Guide to the PBS Queuing System
on Raptor
Table of Contents
- 1. Introduction
- 2. The Anatomy of a Batch Script
- 2.1. Specify Your Shell
- 2.2. Required PBS Directives
- 2.3. The Execution Block
- 3. Submitting Your Job
- 4. Simple Batch Script Example
- 5. Job Management Commands
- 6. Optional PBS Directives
- 6.1. Job Identification Directives
- 6.2. Job Environment Directives
- 6.3. Reporting Directives
- 6.4. Job Dependency Directives
- 6.5. AFRL DSRC Directives
- 7. Environment Variables
- 7.1. PBS Environment Variables
- 7.2. Other Important Environment Variables
- 8. Example Scripts
- 8.1. MPI Script
- 8.2. MPI Script (accessing more memory per process)
- 8.3. OpenMP Script
- 8.4. Hybrid MPI/OpenMP Script
1. Introduction
On large scale computers, many users must share available resources. Because of this, you cannot just log on to one of these systems, upload your programs, and start running them. Essentially, your programs (called batch jobs) have to "get in line" and wait their turn, and there is more than one of these lines (called queues) for them to wait in. Some queues have a higher priority than others (like the express checkout at the grocery store). The queues available to you are determined by the projects that you are involved with.

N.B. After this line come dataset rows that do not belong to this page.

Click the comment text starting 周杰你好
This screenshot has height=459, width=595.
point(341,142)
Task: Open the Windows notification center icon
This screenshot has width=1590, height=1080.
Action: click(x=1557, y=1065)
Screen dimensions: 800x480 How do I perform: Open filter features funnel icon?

The jobs in the queues are managed and controlled by a batch queuing system, without which, users could overload systems, resulting in tremendous performance degradation. The queuing system will run your job as soon as it can while still honoring the following:
- Meeting your resource requests
- Not overloading systems
- Running higher priority jobs first
At the AFRL DSRC, we use the PBS Professional queuing system. The PBS module should be loaded automatically for you at login, allowing you access to the PBS commands.

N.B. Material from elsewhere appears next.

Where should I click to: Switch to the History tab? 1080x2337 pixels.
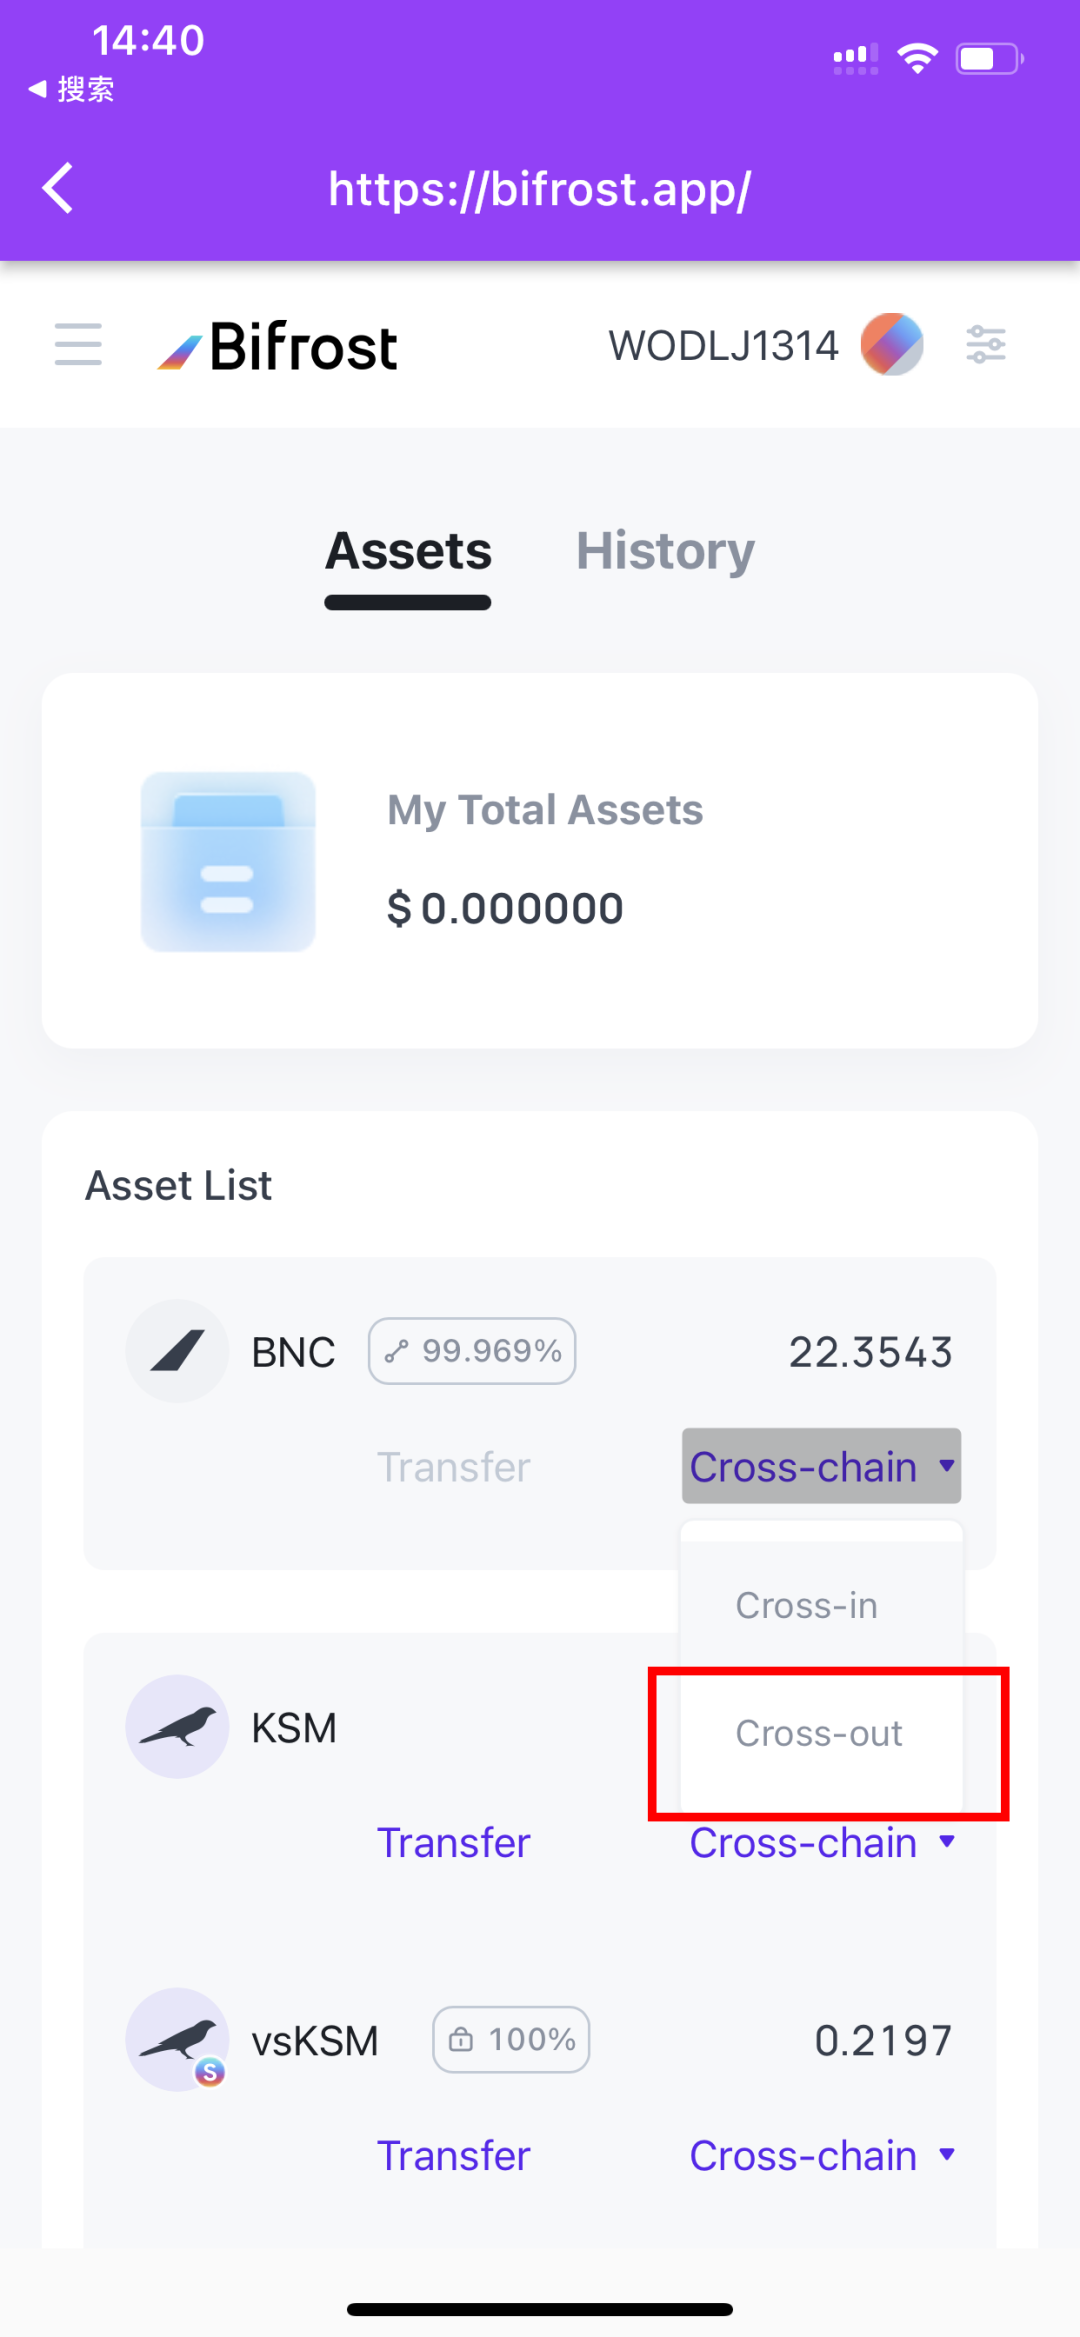(x=665, y=551)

2. The Anatomy of a Batch Script
A batch script is simply a small text file that can be created with a text editor such
as vi or notepad. You may create your own from scratch, or start with one of the sample
batch scripts available in $SAMPLES_HOME. Although the specifics of a batch
script will differ slightly from system to system, a basic set of components are always
required, and a few components are just always good ideas. The basic components of a
batch script must appear in the following order:
- Specify Your Shell
- Required PBS Directives
- The Execution Block
- Optional PBS Directives and Defaults
Note: PBS does not handle ^M characters well. Scripts created on a MS
Windows system should be transferred to the HPC systems in ascii mode, or else use
dos2unix to convert the file before use.
2.1. Specify Your Shell
First of all, remember that your batch script is a script. It is a good idea to specify
which shell your script is written in. Unless you specify otherwise, PBS will use your
default login shell to run your script. To tell PBS which shell to use, start your
script with a line similar to the following, where shell is either bash,
sh, ksh, csh, or tcsh:
#!/bin/shell
2.2. Required PBS Directives
The next block of your script will tell PBS about the resources that your job needs by
including PBS directives. These directives are actually a special form of comment,
beginning with #PBS. As you might suspect, the # character
tells the shell to ignore the line, but PBS reads these directives and uses them to
set various values.
IMPORTANT: All PBS directives MUST come before the first line of executable code in your script, otherwise they will be ignored.
Every script must include directives for the following:
- The required number of cores
- The maximum amount of time your job should run
PBS also provides additional optional directives. These are discussed in Optional PBS Directives, below.
Note: While it is technically possible to specify PBS directives via the command line, we strongly suggest that you include them in your batch script instead. Doing so minimizes the opportunity for typing errors, allows you to see what you submitted later, and allows us to more easily assist you if something goes wrong.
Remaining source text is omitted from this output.